Okay, it concerns a very different disease - but at least it is a vaccine (against a virus too). Yes, smallpox is the more deadly/dangerous disease - by far. However, Covid-19 does kill (at around 10x the rate of influenza, according to the John Hopkins Medical Institute). And even if you survive Covid-19, you can suffer permanent effects, including organ damage (see the Mayo Clinic’s summary here).
Okay, it’s not quite smallpox - but we are talking about an analogy. All analogies are imperfect. But in this case, at least the principle issues and responses are the same - the differences are just a matter of degree.
How about the life jacket analogy? Unlike a vaccine, life jackets only exist to protect you. They aren’t intended to protect others from you. And their use is restricted to one very specific situation - not every situation in society.
This is the point where those who are against vaccination start arguing down a different path. They say:
“But the vaccines don’t work!”
Umm… yes they do. All the major versions greatly reduce your chance of contracting the disease and, if you do still get it, they greatly reduce your symptoms (see here). They also reduce your chances of transmitting it to others (see here).
“Ah - but if the Covid-19 vaccines worked, why do we need boosters? Why are you simultaneously telling me that they work and that they don’t?”
Umm… they work, just not perfectly/absolutely. It’s worth remembering that the smallpox vaccine didn’t stop some people getting that disease. But at least they were spared most of the symptoms - including the majority of the disfiguring scars. Consider the following picture of twins, one vaccinated, one unvaccinated.
“Ah, but the smallpox vaccine didn’t require boosters!”
Umm… yes, it did/does. In the event of an outbreak, the CDC recommends boosters every 3 years. Why haven’t you needed one? Because if enough people get vaccinated, a disease is eliminated: it just can’t spread fast, or widely, enough to remain viable. That’s what’s happened with smallpox. If enough people had refused / were unable to get the vaccine, you can bet your bottom dollar it would have mutated into more and more virulent, vaccine-resistant strains.
I’m sad to say, that’s unfortunately what’s happening with Covid-19. If the same had happened with smallpox, you and I - all of us - would either be battling smallpox or getting constant boosters (with new vaccines constantly having to be invented as the old ones become increasingly less effective).
Back to life jackets: do you want to make the analogy more apt? Imagine if we were all immersed in deep water, tied together.
Those without life jackets would, at some point, be unable to tread water any longer, drown, and pull us under with them.
Now imagine if the only life jackets on offer happened to become less effective over time as they became saturated - requiring periodic replacement…

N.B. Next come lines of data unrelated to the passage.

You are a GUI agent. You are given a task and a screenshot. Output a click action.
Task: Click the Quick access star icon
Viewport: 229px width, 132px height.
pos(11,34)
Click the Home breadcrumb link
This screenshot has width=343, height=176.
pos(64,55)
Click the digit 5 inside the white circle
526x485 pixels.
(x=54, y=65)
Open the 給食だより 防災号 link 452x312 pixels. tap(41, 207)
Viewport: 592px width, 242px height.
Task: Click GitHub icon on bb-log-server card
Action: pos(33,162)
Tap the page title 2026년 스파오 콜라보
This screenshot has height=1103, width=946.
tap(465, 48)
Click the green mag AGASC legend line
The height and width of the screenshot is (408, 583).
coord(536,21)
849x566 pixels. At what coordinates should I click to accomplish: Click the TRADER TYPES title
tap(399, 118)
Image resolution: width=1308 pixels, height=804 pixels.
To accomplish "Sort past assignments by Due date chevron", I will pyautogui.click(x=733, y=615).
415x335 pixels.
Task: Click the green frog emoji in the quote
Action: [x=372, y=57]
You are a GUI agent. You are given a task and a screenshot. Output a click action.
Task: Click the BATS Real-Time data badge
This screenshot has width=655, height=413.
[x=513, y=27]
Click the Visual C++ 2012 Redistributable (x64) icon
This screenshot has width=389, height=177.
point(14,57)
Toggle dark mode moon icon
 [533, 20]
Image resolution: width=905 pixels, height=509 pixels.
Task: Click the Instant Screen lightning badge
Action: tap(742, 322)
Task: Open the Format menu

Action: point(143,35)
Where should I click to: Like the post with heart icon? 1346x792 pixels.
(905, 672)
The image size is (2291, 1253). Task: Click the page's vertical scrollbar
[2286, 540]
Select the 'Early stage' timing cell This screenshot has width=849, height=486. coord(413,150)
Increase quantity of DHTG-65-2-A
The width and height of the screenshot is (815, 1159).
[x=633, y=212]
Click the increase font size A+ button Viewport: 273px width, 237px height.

There’s your (or JP Sears’) analogy fixed.
* In this essay, I won’t be addressing the fact that no vaccine (indeed, no medical procedure/intervention) is without risk. But I hold it to be self-evident from the data that the risk from the disease totally eclipses the risk from the vaccine in this case. And I won’t dignify Sears’ conspiracy theory claptrap about scientists/government changing “definitions” etc.
A few days ago I dropped my keys at the front door. They hit my shin and scratched it. Two days later the site was swollen, hot and full of pus. I had a fever. Yesterday I was put on antibiotics.
The reason for this extreme reaction to a minor scratch? I’m on immunosuppressant medication. Like many other people, I am especially vulnerable.
The upshot is that I don’t want unvaccinated people around me because they are much more likely to have Covid-19 and give it to me - and I can’t afford to get it (which I might despite being double vaccinated and boosted) because my weak immune system means it could kill me.
So spare me the swimming pool life jacket nonsense. It doesn’t just insult my intellect: it endangers my life.